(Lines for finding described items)
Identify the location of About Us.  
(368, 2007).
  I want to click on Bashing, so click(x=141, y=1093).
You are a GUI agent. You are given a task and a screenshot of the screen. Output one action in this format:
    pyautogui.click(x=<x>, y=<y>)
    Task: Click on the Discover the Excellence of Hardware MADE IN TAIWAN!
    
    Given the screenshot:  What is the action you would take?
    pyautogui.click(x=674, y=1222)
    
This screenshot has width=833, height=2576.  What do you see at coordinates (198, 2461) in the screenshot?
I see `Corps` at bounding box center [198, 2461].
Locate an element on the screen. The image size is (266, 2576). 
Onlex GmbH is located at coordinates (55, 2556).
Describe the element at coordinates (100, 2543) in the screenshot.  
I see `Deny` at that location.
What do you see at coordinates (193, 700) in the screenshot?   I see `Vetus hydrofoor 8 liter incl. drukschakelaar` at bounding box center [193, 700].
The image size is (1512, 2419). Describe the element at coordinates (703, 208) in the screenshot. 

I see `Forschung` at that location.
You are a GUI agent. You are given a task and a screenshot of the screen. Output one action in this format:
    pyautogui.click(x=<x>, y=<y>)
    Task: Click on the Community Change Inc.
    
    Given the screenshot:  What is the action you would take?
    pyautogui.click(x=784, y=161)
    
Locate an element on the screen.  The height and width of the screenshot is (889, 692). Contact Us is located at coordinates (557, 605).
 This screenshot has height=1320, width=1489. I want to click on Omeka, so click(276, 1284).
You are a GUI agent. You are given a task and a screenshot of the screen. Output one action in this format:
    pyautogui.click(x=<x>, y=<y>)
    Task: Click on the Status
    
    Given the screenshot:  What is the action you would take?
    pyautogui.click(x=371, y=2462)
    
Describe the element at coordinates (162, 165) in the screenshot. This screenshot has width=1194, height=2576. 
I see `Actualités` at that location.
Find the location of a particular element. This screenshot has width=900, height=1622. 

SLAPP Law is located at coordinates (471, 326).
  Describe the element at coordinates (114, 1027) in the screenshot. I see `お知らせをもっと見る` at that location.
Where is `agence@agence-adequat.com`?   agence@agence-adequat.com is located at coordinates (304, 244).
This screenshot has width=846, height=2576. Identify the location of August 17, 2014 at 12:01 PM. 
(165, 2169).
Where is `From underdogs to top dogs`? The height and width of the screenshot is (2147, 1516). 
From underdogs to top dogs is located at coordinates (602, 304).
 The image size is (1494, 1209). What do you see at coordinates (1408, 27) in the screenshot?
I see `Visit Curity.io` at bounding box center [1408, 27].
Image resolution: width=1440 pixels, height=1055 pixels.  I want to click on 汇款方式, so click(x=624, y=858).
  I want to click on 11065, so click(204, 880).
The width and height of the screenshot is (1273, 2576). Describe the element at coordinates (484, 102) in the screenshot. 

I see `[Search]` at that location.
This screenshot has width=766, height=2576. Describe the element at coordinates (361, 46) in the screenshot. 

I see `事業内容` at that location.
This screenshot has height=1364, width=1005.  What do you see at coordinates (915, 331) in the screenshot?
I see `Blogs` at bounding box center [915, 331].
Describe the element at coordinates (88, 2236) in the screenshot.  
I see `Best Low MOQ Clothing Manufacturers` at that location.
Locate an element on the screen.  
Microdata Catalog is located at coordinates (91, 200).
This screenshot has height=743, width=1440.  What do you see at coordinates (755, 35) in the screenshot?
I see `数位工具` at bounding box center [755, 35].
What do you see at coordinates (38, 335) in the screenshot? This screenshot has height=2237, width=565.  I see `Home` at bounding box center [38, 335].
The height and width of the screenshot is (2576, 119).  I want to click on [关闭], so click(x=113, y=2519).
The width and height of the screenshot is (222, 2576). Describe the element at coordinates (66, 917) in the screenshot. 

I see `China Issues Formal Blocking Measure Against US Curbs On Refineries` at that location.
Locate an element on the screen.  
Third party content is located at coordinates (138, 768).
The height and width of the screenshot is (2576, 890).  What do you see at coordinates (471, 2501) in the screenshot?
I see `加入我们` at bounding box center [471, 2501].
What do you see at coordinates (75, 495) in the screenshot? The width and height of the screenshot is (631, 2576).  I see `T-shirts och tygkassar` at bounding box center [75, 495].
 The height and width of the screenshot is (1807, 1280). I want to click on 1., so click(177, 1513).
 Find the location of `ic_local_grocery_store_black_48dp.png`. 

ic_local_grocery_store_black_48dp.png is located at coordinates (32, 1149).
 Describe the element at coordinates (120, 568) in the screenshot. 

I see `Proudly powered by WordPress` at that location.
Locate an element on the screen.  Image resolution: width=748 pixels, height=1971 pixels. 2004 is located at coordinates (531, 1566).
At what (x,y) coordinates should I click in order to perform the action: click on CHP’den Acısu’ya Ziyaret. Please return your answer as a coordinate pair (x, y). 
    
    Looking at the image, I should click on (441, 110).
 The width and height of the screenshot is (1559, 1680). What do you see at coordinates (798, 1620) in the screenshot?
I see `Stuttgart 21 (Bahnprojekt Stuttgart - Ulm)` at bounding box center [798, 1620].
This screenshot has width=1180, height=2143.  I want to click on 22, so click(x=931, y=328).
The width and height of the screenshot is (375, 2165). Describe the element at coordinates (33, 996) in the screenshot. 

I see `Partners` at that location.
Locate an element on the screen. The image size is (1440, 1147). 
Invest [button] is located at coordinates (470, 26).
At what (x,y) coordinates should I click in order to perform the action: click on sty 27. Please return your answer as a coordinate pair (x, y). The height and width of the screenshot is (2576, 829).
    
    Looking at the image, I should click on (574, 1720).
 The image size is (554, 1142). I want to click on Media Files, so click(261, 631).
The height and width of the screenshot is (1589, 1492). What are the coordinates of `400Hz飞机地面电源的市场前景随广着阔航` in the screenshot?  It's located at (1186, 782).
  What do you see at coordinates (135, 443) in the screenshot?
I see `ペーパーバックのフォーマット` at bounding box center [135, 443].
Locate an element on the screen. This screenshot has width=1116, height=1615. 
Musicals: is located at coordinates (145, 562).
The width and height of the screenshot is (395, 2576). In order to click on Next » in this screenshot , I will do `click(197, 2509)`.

Problem details ▸ Copy out each line above that contains the word "From", matching upper and lower case exactly.

Solution for this exercise ▸
Where is `From underdogs to top dogs`? The height and width of the screenshot is (2147, 1516). 
From underdogs to top dogs is located at coordinates (602, 304).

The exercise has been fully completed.